Ich schließe meine Augen, flüstert Arthur, um zu sehen.

Eigentlich müsste er sagen: um etwas anderes zu sehen. Denn wir gehen, so schnell wir können, die Kastanienallee entlang – eine Straße, die mein Freund inbrünstig hasst. Arthur möchte lieber gar nichts sehen, als die Kastanienallee zu erblicken, und deshalb hat er die Augen geschlossen, während er neben mir läuft und einen Pizzakarton vor sich her trägt. Es regnet, es stürmt in Berlin, wir bringen Charlotte eine Pizza.
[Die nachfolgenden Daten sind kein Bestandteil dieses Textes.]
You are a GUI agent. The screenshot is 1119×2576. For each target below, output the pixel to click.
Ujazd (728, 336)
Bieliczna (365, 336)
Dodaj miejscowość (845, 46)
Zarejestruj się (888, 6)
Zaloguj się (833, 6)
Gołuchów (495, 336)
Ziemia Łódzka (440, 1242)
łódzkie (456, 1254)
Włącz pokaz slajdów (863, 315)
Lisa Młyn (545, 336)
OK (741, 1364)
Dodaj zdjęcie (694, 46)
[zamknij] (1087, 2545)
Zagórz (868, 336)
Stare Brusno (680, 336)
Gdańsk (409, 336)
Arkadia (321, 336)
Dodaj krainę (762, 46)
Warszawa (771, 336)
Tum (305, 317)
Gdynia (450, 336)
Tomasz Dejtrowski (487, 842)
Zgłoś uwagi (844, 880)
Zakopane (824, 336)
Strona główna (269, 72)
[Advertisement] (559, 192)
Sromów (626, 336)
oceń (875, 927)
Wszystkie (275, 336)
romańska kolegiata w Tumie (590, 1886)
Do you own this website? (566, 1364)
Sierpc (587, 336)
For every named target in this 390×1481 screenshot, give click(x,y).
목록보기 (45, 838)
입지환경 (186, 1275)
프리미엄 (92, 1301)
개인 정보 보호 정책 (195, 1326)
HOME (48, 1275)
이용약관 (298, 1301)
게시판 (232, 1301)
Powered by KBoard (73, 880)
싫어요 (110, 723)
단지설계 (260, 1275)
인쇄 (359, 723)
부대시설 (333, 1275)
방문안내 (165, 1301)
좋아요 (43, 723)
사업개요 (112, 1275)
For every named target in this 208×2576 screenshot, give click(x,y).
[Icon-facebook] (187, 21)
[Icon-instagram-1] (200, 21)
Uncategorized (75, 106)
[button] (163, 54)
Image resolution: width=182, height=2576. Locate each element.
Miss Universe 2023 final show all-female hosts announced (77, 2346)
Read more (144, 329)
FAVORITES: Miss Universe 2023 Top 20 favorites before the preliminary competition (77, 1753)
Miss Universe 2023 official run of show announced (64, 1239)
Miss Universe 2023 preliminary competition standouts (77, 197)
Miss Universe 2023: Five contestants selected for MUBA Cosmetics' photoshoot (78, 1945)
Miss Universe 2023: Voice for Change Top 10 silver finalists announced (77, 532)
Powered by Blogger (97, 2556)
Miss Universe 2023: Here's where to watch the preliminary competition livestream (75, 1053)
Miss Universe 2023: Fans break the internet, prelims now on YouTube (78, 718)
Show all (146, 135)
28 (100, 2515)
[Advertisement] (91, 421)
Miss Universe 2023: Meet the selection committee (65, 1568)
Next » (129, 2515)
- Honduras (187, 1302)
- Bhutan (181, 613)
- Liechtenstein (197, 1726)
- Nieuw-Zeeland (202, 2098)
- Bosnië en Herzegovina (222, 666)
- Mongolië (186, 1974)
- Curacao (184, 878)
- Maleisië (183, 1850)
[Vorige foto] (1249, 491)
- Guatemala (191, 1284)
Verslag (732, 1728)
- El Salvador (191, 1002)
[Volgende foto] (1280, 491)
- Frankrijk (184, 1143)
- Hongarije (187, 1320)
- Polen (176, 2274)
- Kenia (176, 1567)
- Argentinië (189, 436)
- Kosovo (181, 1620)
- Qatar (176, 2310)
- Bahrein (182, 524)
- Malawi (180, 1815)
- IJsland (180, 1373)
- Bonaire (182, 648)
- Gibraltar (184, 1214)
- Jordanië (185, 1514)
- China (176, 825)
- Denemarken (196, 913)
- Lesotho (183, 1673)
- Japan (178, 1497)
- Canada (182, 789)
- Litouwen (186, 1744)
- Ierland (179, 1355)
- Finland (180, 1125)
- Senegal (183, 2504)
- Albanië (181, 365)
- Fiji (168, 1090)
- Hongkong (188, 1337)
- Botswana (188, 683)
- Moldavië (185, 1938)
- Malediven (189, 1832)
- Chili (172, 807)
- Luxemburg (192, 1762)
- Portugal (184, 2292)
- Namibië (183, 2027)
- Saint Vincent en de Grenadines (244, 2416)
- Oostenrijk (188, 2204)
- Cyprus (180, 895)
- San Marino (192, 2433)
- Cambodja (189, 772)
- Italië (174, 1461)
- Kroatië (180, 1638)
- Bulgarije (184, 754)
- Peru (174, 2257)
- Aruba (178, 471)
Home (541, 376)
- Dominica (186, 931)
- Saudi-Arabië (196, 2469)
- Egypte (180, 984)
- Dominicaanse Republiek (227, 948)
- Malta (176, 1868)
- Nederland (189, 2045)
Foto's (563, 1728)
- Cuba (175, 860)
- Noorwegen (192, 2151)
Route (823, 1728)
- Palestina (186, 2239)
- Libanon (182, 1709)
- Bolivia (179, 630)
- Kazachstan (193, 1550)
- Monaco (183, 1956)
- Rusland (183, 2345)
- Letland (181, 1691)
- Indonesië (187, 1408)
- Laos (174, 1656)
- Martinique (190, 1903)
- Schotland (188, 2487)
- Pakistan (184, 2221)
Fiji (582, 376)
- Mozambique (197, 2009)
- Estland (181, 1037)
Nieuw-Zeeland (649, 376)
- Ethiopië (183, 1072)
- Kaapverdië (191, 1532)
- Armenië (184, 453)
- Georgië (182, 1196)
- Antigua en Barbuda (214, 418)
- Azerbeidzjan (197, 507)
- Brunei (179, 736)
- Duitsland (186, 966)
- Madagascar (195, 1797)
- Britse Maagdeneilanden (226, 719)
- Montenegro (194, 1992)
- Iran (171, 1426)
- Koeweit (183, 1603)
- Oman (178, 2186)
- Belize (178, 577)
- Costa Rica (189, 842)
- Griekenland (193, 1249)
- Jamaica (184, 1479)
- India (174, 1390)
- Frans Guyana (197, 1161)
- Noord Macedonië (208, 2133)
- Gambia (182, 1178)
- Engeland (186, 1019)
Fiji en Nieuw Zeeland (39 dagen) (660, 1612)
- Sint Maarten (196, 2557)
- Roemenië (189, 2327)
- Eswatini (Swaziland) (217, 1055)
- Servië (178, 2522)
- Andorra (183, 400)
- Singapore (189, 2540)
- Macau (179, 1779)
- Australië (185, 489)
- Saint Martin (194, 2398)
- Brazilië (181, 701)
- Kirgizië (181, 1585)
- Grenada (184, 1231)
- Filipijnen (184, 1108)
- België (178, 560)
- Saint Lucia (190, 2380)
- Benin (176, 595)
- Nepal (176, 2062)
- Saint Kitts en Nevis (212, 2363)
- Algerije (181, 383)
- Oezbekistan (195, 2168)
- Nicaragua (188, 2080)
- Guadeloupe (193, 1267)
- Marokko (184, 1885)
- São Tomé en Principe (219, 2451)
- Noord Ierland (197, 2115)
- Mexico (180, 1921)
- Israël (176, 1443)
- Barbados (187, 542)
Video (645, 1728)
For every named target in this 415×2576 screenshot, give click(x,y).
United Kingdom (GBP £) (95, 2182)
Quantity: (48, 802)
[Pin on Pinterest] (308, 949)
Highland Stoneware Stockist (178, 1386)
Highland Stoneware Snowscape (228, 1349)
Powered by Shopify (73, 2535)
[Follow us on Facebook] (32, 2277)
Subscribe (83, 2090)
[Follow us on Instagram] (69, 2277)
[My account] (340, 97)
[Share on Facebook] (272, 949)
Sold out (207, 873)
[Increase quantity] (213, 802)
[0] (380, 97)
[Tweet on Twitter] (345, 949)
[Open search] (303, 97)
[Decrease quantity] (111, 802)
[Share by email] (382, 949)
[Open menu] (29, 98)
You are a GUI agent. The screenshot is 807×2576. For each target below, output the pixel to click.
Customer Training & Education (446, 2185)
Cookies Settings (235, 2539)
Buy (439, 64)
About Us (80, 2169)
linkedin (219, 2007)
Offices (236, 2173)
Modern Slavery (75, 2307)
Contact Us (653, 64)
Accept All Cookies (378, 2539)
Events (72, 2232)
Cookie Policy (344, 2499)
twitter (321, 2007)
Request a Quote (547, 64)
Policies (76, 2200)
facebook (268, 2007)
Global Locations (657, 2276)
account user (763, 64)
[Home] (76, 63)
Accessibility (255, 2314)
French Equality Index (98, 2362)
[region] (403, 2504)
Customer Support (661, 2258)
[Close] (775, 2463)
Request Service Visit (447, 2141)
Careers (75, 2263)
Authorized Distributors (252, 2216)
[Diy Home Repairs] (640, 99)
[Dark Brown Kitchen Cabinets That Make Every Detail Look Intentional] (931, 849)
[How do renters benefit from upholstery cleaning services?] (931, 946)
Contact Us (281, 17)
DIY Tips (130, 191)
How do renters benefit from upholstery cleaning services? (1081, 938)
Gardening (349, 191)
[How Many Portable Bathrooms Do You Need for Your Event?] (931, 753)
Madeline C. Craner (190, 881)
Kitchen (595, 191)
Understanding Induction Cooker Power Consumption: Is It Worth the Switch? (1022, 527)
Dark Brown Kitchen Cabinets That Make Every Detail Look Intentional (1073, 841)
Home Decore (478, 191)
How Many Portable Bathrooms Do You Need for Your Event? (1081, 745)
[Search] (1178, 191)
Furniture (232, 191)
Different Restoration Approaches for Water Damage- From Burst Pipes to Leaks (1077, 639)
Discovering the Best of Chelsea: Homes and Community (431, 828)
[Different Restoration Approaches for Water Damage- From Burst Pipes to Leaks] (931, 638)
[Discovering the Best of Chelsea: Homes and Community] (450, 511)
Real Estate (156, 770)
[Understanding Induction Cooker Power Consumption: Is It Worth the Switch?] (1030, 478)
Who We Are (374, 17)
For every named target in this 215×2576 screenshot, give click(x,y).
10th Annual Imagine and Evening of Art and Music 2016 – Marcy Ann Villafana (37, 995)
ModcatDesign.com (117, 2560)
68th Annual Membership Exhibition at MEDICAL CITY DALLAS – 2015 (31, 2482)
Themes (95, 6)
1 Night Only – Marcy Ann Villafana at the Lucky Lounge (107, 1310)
Beinahe wäre uns diese Rettungsmission sogar verwehrt geblieben: Jenes unglückliche Ereignis im Quatro Stagione all’Inferno, über das ich an dieser Stelle lieber schweigen möchte, welches gleichwohl als „Sardellen-Zwischenfall“ in die Gastronomiegeschichte eingehen wird, hätte Arthur um Haaresbreite seinen Job gekostet. Tims Vater schien zunächst Blutrache nehmen zu wollen. Einzig Sophies charmanter Überzeugungskraft ist es zu verdanken, dass mein Freund weiter als Pizzabäcker arbeiten darf. Nicht nur im Quatro Stagione all’Inferno, sondern überhaupt, wo auch immer auf dieser Welt Pizzateig ausgerollt und Tomatensoße angerührt wird. Heute mittag durfte Arthur schließlich mit Tims Segen seine ganz spezielle Pizza backen. Charlottes Pizza. Er hat gleichsam um sein Leben gebacken. Nach einer uferlosen Diskussion mit Sophie, Aaron, Tim und schließlich sogar Tims Vater und mir sowie der per Telefon zugeschalteten Lulu, deren neuer Liebhaber Sailor sich im Hintergrund auch noch einmischen musste, entschied er sich für eine schlichte Margherita. Etwas Rosmarin, etwas Basilikum. Mozzarella. Olivenöl. Sonst nichts. Und mit dieser wohlschmeckenden Kreation will mein verlassener Freund nun Charlotte überzeugen, dass sie den Fehler ihres Lebens begangen hat, als sie ihm – Arthur – riet, sich in ihrem Wald nicht mehr blicken zu lassen.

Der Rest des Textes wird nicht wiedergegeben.